London, England (CNN) -- Iceland's president accused the United Kingdom and the Netherlands on Friday of financially "bullying" his country.

Olafur Ragnar Grimsson said the two countries had been "using their influence within the International Monetary Fund" to stop it lending Iceland billions of dollars needed to rebuild the country's debt-ridden economy.

"We are being bullied. The British and the Dutch are using their influence within the IMF to prevent the IMF program from going forward," Grimsson told CNN's Richard Quest.

"We have a situation, where a small nation is in fact ready to shoulder part of this burden but doesn't want to be put in a corner where the very survival of its economy in the next 10 years would be at stake."
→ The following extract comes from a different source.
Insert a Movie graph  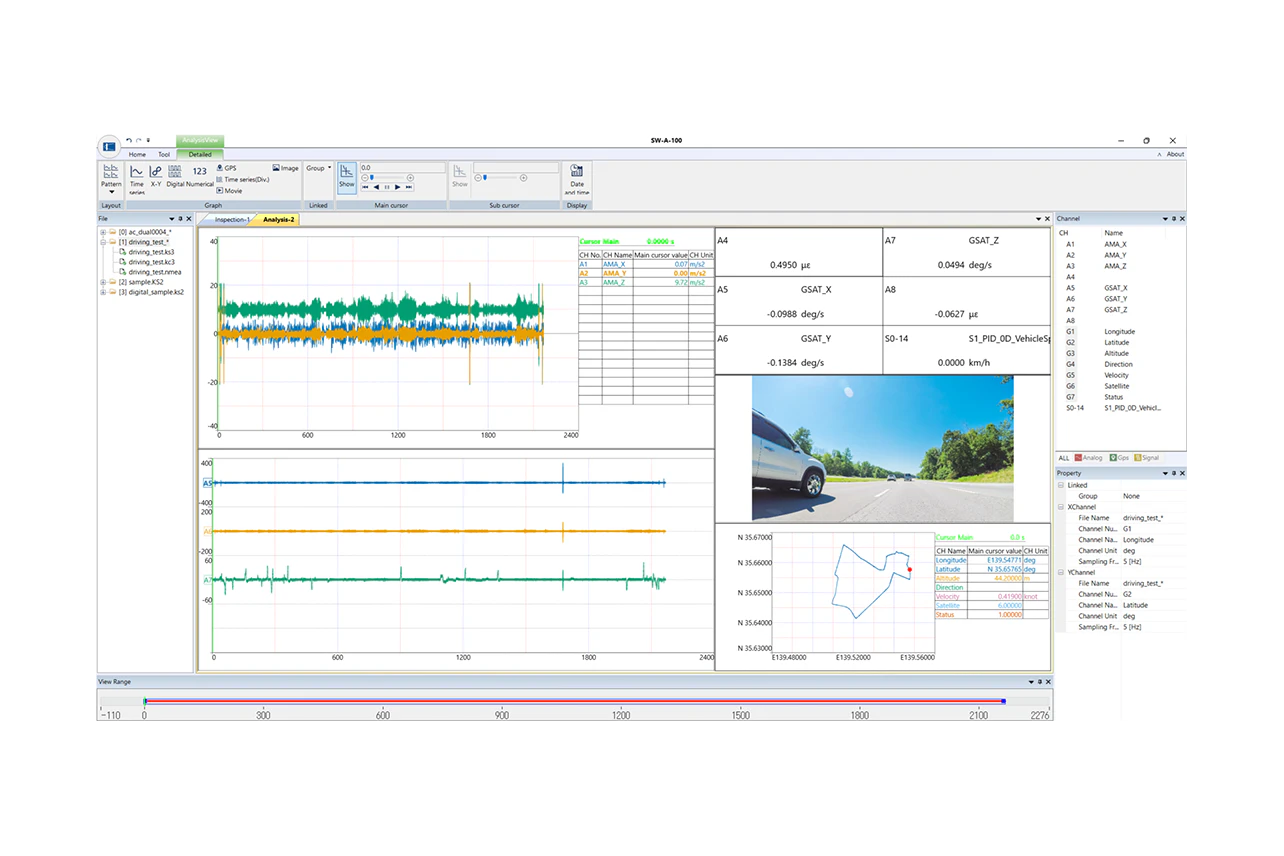[x=229, y=190]
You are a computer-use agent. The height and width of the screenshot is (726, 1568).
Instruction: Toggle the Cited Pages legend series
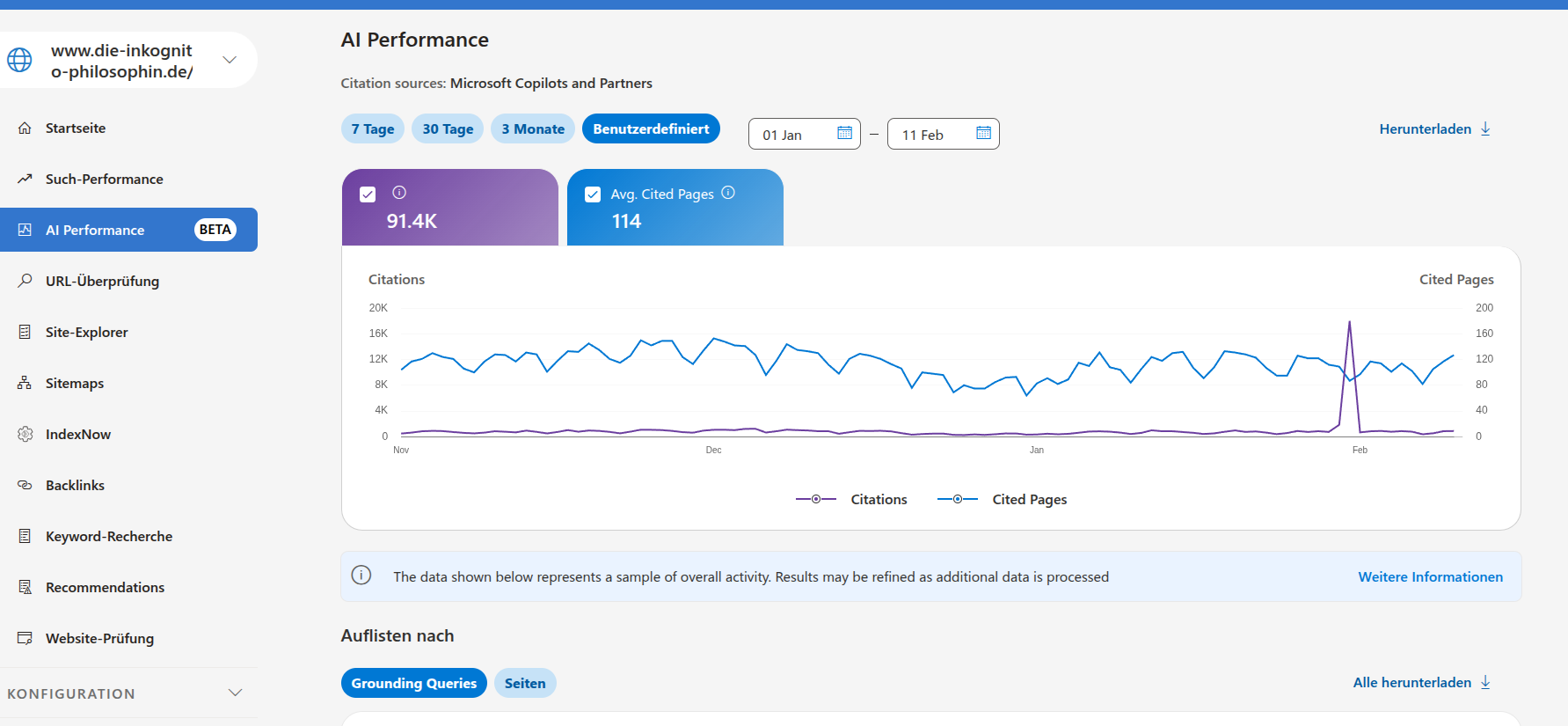[x=1003, y=499]
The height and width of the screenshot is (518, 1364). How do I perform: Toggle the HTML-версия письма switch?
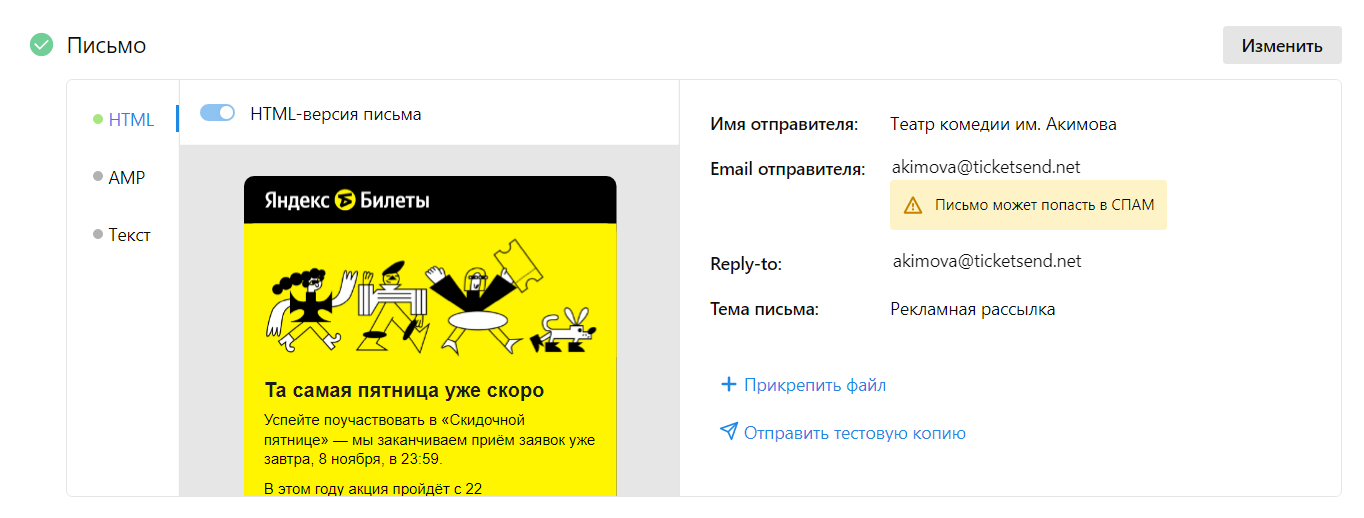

The comments came after the UK expressed anger at the highly controversial decision by Iceland's president's to veto a bill that would pay back billions of dollars Iceland owes the UK and Netherlands. Britain was forced to spend $3.69 billion last year to cover the losses that British savers incurred when Icelandic banks collapsed.

The British and Dutch governments condemned the decision by President Grimsson and hinted at repercussions for Iceland's bid to join the European Union and for its $10bn international economic rescue program.

Despite being already approved by Iceland's parliament, Grimsson refused to sign the bill and called for a national referendum.

Grimsson told CNN: "May I remind that if you take the sum that the Icelandic taxpayers are asked to shoulder and you transform it in to the British economic system to get the relative size, this is equal to the British taxpayers being asked to pay £700 billion ($1.1 trillion) for the years and decades to come."

Icelandic Prime Minister Johanna Sigurdardottir hinted that the move could further tarnish the country's image and crush its hopes to become a member of the European Union.

"Uncertainty... in the formal dealings with others countries can have unforeseen, wide-ranging and potentially damaging consequences for our society," she warned.

Announcing that Iceland was bankrupt ... was at worst, financial terrorism on their part
--Olafur Ragnar Grímsson

And while the repayment of Iceland's debt to the UK and the Netherlands is not theoretically a pre-condition for it to receive IMF funding, the president's actions could hinder it.

But Grimsson told CNN his move was in the name of democracy. He said he acted in response to the one-quarter of Icelanders who petitioned against the compensation bill that would cost about $17,300 per Icelandic citizen.

"We have forgotten that there are two pillars in the western heritage that we are proud of. One is the evolution of the free market but the second is the evolution of democracy," Grimsson told CNN.

"And what I did was when I was faced with a decision between the financial concerns on the one hand, and democracy on the other, I decided to go with democracy."

Grimsson's veto also reflects his country's anger with their treatment at British hands at the height of the economic crisis, when the UK employed anti-terror legislation to freeze Icelandic assets.

"They put my country, on the official Web site, the British government Web site, side by side with al Qaeda and the Taliban.

"And the second thing was that Gordon Brown in October and Alistair Darling went on global television, including CNN and stated that Iceland was a bankrupt country.

"Which was utter nonsense at its best and financial terrorism on their part at its worst." He added: "This meant that companies all over the world, who had had dealings with Iceland, closed their operations down."

As a result, said Grimsson, his economy was damaged by the British "to a greater extent than otherwise would have been the case."

In a statement on January 6, however, a spokesperson for the British prime minister said that "the Government expects the loan to be repaid.

"We are obviously very disappointed by the decision by the Icelandic President, but we do expect Iceland to live up to its legal obligations and repay the money."